Length of segment parallel to an edge

Question

I've tried all the possible side splitter and angle bisector theorem stuff and I still can't come up with the correct answer. I even tried some law of cosine and sine stuff, but nothing. Any help would be gladly appreciated. Thanks.

Answer 1

Observe triangles $ADE$ and $ABC$ are similar. Since $BC || DE$ and $BF$ is an angle bisector of $\angle \, A$ $$\angle \,DBF = \angle \, CBF = \angle \, DFB$$ so triangles $BDF$ is isosceles with $BD = DF$. Analogously $CE=EF$. Hence the perimeter $P_{ADE}$ of triangle $ADE$ is $$P_{ADE} = AD+DF+AE+EF = AD+DB + AE+EC = AB + AC = 26 + 34 = 60$$ The perimeter $P_{ABC}$ of $ABC$ is $$P_{ABC} = AB + BC+AC = 26+4=+54 = 100$$ By the similarity of $ADE$ and $ABC$ $$\frac{DE}{BC} = \frac{P_{ADE}}{P_{ABC}} = \frac{60}{100} = \frac{3}{5}$$ Since $BC = 40$ $$DE = \frac{3}{5} \, 40 = 24$$

Answer 2

You can do this with the angle bisector theorem used twice.

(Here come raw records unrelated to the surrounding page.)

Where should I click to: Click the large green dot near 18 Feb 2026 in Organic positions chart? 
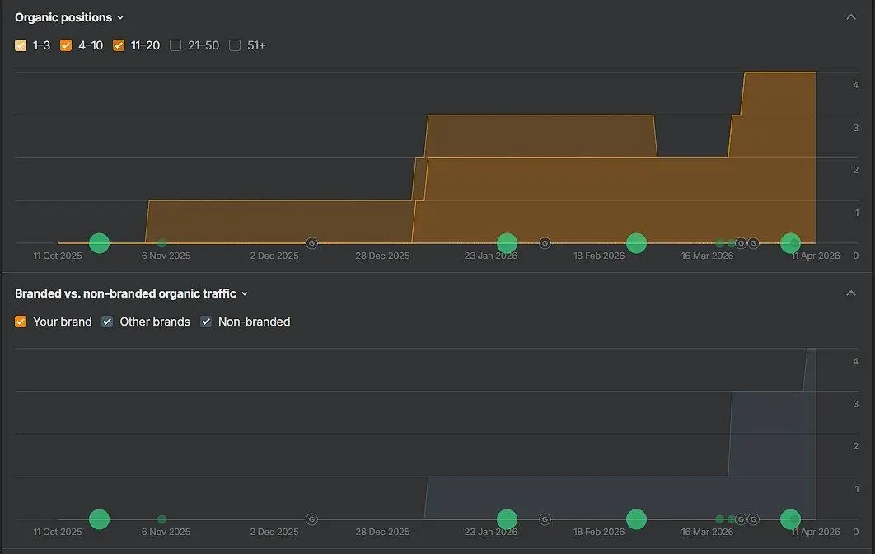pyautogui.click(x=637, y=243)
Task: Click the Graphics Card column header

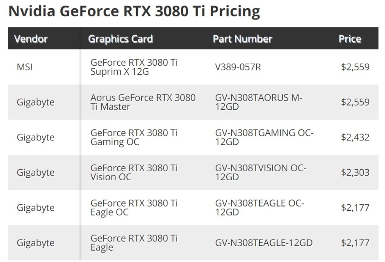Action: (x=120, y=39)
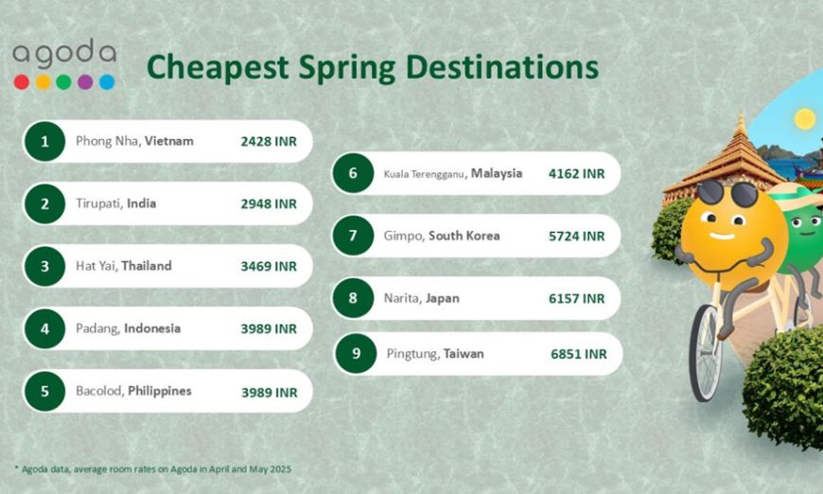Click the yellow sun illustration
The image size is (823, 494).
pyautogui.click(x=805, y=118)
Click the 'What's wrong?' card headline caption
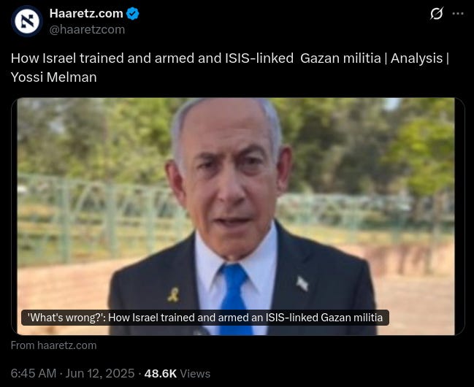474x387 pixels. (x=205, y=318)
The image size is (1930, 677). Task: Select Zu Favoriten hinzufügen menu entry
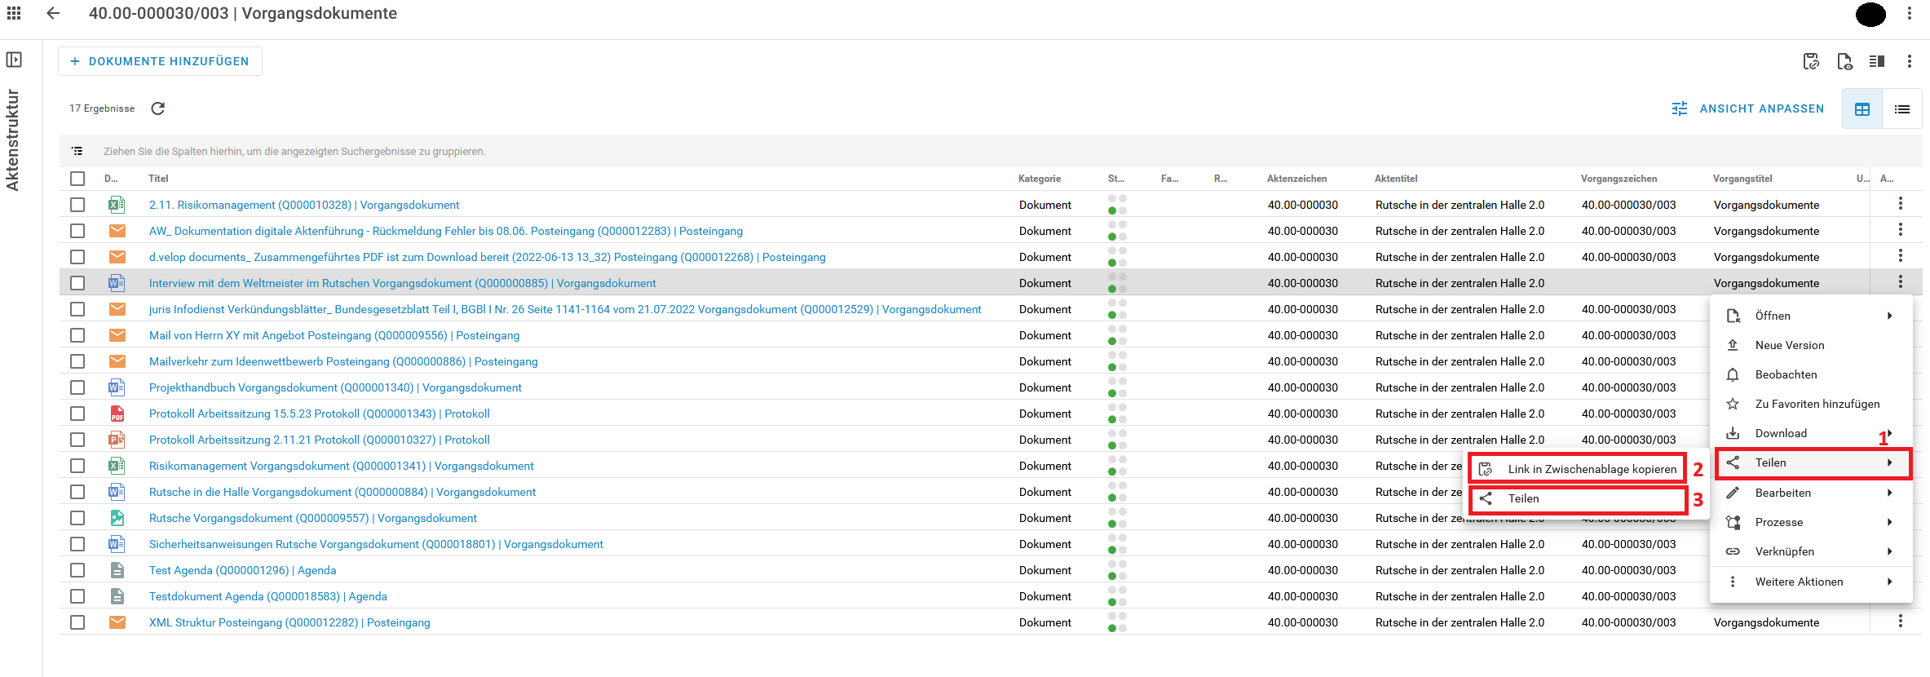click(x=1817, y=404)
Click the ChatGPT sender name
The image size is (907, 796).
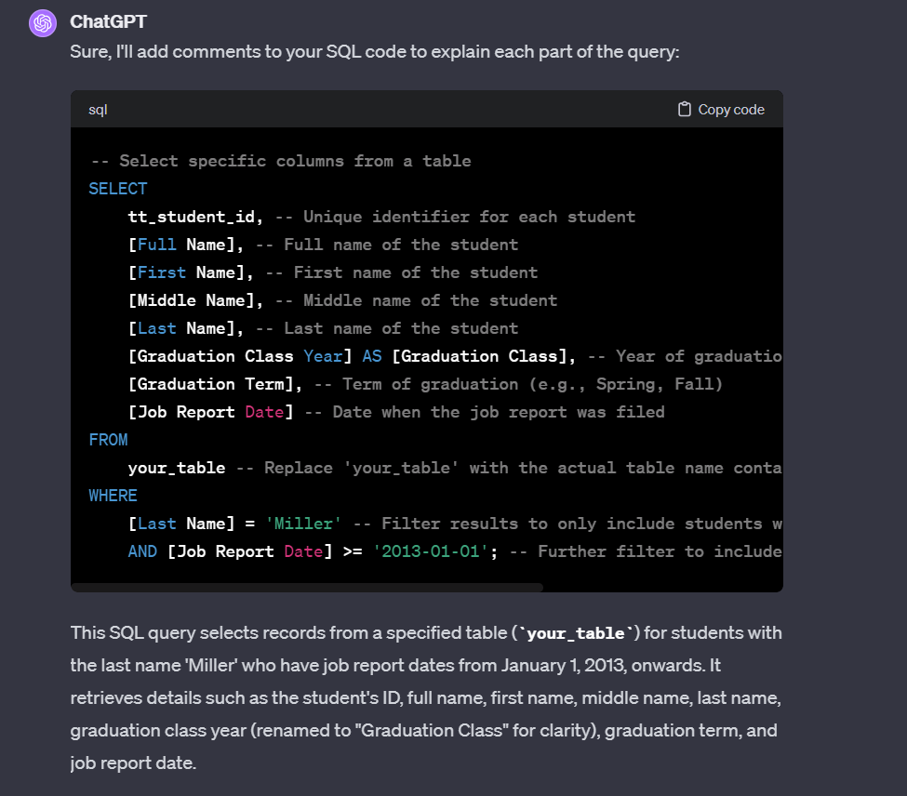[108, 21]
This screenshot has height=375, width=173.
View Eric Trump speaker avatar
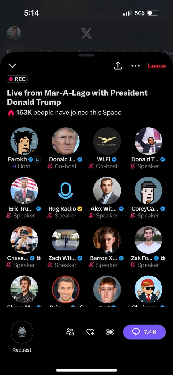(x=24, y=191)
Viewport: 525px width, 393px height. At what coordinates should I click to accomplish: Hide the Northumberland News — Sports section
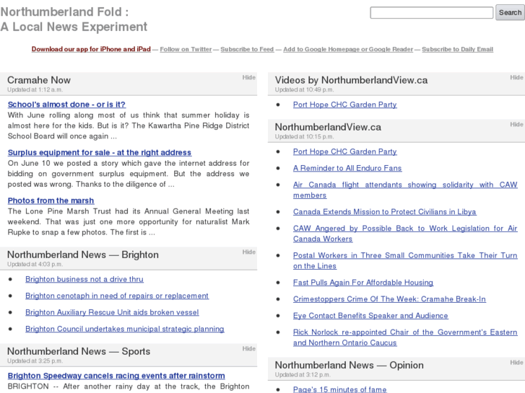point(248,348)
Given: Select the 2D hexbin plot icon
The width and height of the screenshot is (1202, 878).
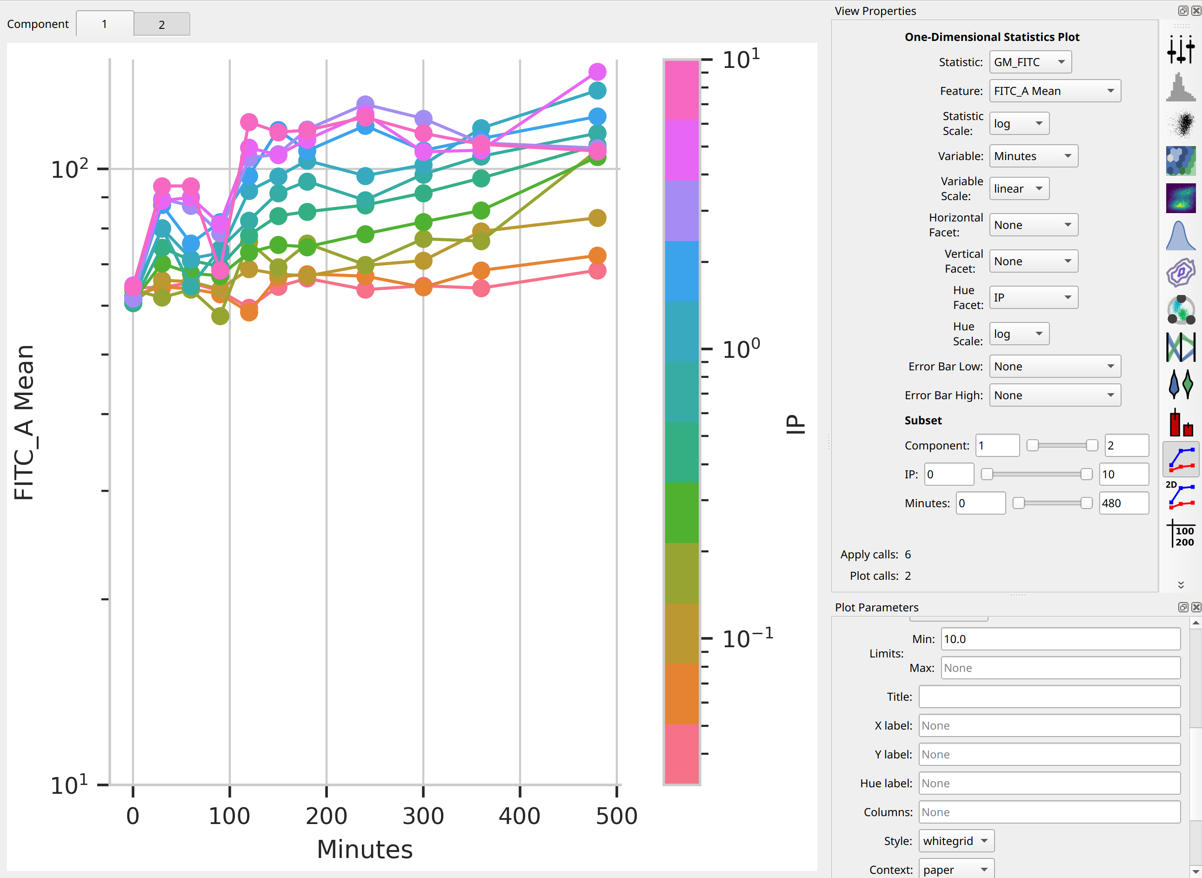Looking at the screenshot, I should (1180, 161).
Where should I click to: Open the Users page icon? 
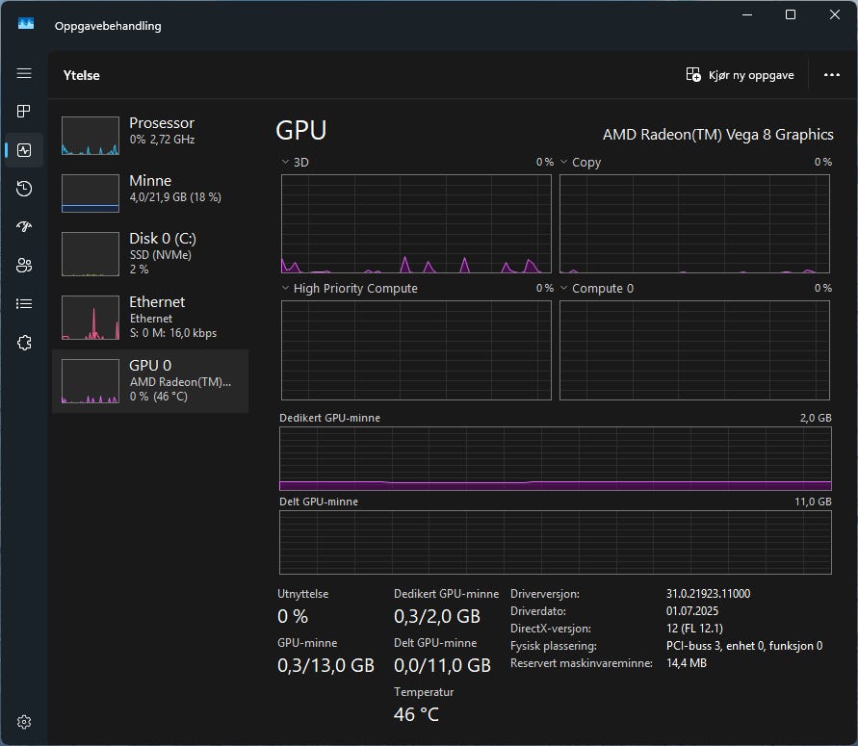pyautogui.click(x=24, y=266)
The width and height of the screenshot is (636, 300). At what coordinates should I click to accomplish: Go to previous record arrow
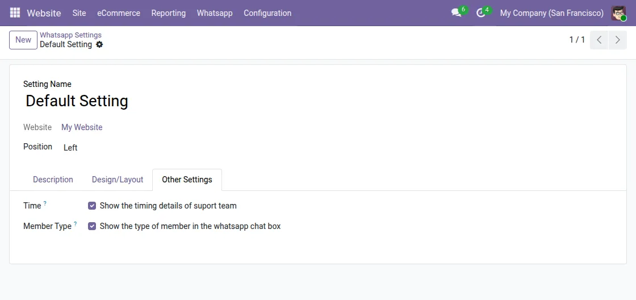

First observe that $AF$ bisects $\angle BAC$, (because angle bisectors are concurrent) so continue $AF$ to meet $BC$ at point $G$. Then $G$ divides $BC$ in the ratio 26:34 so $BG = \frac {40}{60} 26 =\frac {52}{3}$

Then $BF$ divides $AG$ in the ratio $26:\frac{52}3 = 3:2$ giving $AF:AG$ as $3:5$. Thus through similarity of $\triangle ABC$ and $\triangle ADE$ the ratio between $DE$ and $BC$ is also $3:5$ i.e. $\fbox{$DE=24$}$

Answer 3

Try with Heron's formula to get the area of the big triangle two ways:

• First calculate it as a function of the three sides, using Heron's directly.

• Calculate the height of the triangle ABC $=h_{ABC}$ from the areas just calculated.

• Then calculate the radius of the incircle, using this example and knowledge of the relationship of the incircle to the bisected angles of the triangle.

  • subtract this radius from the height of ABC $=h_{ABC}$ to get the height of triangle ADE $=h_{ADE}$.

• Now use proportionality of similar triangles:

$$\frac{h_{ADE}}{h_{ABC}}= \frac{|DE|}{40}$$

Answer 4

Let $S$ be the area of the triangle, let $p$ be its perimeter, $r$ its inradius, and $h_A$ its altitude from $A$. Also write $BC = a$, $AC = b$, $AB = c$.

Note that $F$ is the incentre of $ABC$, hence the distance from $F$ to $BC$ is $r$. Now we have $$\frac{DE}{a} = 1 - \frac{r}{h_A} = 1 - \frac{2S/p}{2S/a} = 1 - \frac{a}{p} = \frac{b + c}{p}$$ hence $$DE = \frac{a(b+c)}{p} = \frac{40(34 + 26)}{100} = 24.$$